### [BRIEF]
Look through the records and copy each line with the string "will" in it.

### [DATA EXTRACT]
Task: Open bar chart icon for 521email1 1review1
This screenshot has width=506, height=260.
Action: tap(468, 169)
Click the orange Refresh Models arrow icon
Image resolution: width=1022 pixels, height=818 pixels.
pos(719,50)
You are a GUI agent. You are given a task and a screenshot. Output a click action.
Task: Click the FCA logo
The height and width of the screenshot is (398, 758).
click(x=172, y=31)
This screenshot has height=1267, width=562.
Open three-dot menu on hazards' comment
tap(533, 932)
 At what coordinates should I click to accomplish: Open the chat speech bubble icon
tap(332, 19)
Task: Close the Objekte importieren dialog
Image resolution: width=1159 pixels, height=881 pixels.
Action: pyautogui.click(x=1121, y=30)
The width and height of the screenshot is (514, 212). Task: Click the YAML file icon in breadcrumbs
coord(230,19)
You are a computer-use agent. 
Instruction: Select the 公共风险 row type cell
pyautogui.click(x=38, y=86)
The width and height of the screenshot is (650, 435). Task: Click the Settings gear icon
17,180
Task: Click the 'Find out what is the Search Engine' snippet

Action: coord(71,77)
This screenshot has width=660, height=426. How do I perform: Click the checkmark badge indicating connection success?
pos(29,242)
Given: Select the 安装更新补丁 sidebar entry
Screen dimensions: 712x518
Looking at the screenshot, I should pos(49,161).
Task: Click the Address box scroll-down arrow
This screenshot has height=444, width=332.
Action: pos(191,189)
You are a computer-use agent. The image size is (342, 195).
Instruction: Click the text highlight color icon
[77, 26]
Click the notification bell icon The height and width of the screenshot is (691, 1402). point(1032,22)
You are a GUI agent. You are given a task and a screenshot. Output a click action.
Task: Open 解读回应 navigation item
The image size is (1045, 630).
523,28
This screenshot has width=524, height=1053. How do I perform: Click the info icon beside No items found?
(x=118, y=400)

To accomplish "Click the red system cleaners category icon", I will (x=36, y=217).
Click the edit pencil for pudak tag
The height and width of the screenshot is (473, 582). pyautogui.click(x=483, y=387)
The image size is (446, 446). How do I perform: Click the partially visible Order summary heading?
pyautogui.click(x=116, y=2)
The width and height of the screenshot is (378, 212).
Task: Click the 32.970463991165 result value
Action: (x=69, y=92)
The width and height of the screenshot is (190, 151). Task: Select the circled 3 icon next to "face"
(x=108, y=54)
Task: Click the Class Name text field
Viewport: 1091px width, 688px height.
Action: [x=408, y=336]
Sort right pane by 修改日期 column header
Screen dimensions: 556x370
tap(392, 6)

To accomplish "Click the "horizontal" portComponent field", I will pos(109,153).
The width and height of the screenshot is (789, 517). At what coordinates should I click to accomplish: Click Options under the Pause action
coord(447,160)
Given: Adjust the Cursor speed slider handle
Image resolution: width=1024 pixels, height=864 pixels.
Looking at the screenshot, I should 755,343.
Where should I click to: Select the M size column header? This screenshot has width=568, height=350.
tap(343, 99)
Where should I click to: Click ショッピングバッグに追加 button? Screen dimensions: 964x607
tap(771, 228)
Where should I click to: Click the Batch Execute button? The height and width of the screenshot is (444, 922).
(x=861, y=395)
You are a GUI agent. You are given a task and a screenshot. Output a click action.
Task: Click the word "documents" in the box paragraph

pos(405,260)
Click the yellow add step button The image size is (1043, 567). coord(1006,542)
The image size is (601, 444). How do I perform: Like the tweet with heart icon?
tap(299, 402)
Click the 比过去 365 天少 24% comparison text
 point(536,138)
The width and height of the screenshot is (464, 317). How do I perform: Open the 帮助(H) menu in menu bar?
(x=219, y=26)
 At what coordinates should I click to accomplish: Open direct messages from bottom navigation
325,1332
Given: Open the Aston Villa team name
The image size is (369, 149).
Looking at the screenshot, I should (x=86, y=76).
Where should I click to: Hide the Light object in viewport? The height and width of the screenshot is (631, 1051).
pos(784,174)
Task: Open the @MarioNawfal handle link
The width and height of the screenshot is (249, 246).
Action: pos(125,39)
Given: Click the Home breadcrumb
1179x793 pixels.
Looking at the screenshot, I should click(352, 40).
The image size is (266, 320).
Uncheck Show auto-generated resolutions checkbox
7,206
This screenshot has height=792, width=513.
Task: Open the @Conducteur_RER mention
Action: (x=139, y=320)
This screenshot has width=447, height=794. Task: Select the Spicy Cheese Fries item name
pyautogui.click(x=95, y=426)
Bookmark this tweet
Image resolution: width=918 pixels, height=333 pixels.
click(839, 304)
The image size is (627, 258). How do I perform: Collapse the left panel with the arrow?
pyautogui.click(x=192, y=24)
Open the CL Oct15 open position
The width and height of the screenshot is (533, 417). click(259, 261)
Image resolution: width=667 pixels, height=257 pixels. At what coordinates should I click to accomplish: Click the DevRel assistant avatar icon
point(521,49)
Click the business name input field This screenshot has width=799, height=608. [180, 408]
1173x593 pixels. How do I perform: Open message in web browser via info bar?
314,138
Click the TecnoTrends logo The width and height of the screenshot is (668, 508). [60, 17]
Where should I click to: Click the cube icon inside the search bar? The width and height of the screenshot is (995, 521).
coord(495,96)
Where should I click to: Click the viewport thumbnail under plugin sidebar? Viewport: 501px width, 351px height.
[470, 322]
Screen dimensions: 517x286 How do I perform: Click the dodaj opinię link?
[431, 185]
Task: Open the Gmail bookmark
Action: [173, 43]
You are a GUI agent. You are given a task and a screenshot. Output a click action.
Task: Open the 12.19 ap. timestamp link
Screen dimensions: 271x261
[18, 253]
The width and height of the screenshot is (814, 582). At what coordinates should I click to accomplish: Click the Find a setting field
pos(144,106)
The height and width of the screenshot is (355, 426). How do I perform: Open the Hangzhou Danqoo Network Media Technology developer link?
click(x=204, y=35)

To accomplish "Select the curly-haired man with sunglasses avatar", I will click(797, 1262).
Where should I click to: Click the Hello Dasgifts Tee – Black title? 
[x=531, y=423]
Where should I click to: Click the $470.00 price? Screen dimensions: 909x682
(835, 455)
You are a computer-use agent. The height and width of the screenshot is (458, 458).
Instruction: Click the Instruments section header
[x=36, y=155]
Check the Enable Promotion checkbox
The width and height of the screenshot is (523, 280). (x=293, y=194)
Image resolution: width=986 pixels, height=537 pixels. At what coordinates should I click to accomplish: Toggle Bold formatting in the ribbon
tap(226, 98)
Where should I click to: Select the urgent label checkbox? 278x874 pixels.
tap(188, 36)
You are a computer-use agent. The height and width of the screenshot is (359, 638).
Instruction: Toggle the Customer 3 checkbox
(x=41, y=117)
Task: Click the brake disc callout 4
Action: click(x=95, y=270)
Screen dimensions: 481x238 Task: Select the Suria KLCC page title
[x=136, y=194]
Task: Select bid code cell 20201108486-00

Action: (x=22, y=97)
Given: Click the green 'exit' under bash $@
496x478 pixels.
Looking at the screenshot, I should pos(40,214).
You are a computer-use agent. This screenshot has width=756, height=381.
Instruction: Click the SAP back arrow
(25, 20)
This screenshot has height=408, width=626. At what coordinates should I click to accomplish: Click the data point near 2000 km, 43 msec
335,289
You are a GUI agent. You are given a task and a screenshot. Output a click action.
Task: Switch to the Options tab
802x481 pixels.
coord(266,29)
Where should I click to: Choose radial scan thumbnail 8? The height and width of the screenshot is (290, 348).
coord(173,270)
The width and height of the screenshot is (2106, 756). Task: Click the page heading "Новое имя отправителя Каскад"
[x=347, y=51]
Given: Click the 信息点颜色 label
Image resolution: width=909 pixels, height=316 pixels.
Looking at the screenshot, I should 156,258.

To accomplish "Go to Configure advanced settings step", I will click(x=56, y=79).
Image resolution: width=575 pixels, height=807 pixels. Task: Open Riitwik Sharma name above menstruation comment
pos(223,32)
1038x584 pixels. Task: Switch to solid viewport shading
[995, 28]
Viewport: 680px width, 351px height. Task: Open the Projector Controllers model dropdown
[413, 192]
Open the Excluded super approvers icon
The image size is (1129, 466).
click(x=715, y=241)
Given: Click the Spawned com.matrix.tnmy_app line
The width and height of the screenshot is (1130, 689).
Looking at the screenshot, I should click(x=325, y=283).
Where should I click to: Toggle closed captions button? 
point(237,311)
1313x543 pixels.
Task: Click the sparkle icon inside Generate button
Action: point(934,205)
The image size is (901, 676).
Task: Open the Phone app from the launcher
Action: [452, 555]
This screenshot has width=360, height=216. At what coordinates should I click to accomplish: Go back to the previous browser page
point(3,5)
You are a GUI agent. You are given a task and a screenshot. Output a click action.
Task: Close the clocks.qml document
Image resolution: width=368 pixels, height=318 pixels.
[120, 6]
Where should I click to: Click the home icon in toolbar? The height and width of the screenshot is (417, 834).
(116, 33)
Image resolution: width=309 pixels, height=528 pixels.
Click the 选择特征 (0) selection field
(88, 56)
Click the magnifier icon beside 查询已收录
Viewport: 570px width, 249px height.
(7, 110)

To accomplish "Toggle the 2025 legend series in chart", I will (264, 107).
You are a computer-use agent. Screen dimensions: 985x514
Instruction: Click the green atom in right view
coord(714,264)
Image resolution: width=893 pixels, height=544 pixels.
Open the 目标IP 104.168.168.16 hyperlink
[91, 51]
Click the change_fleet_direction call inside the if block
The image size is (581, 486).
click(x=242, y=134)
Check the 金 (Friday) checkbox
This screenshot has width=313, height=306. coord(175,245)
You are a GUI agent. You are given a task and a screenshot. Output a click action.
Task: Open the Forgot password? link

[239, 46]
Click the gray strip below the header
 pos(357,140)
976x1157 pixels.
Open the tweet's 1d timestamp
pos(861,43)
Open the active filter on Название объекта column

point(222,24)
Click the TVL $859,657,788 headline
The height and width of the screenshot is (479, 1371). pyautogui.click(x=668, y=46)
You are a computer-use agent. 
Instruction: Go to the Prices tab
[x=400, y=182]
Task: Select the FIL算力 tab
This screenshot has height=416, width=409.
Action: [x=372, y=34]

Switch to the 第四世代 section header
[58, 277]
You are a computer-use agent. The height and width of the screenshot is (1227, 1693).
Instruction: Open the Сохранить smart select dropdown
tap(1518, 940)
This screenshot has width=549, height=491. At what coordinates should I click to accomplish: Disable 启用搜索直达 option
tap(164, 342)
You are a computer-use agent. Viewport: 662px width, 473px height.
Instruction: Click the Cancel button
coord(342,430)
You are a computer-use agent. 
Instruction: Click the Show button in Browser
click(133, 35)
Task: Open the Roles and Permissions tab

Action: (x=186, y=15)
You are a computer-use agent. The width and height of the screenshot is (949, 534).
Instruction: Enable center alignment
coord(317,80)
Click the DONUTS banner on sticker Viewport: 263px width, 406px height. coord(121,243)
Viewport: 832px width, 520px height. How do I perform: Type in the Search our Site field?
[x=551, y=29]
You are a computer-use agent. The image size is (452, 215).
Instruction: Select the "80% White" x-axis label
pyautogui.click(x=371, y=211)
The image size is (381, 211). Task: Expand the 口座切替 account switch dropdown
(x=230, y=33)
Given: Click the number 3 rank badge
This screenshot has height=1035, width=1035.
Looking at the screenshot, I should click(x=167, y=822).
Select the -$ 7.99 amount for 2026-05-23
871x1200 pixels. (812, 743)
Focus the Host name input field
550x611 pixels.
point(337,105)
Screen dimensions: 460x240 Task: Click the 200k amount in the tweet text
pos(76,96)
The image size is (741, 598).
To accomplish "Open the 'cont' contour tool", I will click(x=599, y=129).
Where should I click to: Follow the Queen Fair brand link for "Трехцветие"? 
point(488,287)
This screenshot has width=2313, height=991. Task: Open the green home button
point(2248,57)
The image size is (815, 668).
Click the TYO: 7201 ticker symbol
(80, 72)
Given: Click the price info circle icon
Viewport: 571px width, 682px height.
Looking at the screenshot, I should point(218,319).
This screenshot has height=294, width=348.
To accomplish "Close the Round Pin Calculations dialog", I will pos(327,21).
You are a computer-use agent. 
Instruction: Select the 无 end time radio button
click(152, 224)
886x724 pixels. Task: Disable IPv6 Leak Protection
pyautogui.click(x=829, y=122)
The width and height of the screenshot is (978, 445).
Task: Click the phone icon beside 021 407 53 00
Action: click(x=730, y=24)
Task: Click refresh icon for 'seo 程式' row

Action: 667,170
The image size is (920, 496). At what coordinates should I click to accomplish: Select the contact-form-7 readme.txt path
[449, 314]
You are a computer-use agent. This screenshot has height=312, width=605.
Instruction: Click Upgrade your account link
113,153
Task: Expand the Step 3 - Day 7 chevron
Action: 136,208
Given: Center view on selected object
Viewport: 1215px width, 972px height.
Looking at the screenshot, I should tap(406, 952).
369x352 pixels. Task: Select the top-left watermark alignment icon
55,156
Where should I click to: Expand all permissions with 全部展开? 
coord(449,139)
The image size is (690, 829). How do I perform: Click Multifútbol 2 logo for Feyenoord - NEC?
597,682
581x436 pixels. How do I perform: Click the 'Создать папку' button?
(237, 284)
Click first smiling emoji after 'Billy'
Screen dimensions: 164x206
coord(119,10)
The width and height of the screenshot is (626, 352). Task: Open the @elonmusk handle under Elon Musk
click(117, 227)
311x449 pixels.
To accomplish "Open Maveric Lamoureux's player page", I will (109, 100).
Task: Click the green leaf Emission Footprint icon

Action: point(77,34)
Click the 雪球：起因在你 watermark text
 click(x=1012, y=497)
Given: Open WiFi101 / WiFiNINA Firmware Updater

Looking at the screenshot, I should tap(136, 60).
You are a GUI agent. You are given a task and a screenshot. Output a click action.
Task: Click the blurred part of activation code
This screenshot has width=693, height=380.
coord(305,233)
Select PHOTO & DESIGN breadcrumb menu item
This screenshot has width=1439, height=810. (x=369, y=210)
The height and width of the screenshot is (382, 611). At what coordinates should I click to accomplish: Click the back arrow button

### [RESPONSE FOR THIS EXERCISE]
To accomplish "Click the red system cleaners category icon", I will (x=36, y=217).
To accomplish "Click the "horizontal" portComponent field", I will pos(109,153).
To accomplish "Select the curly-haired man with sunglasses avatar", I will click(797, 1262).
To accomplish "Go to Configure advanced settings step", I will click(x=56, y=79).
To accomplish "Toggle the 2025 legend series in chart", I will (264, 107).
To accomplish "Open the 'cont' contour tool", I will click(x=599, y=129).
To accomplish "Close the Round Pin Calculations dialog", I will pos(327,21).
To accomplish "Open Maveric Lamoureux's player page", I will (109, 100).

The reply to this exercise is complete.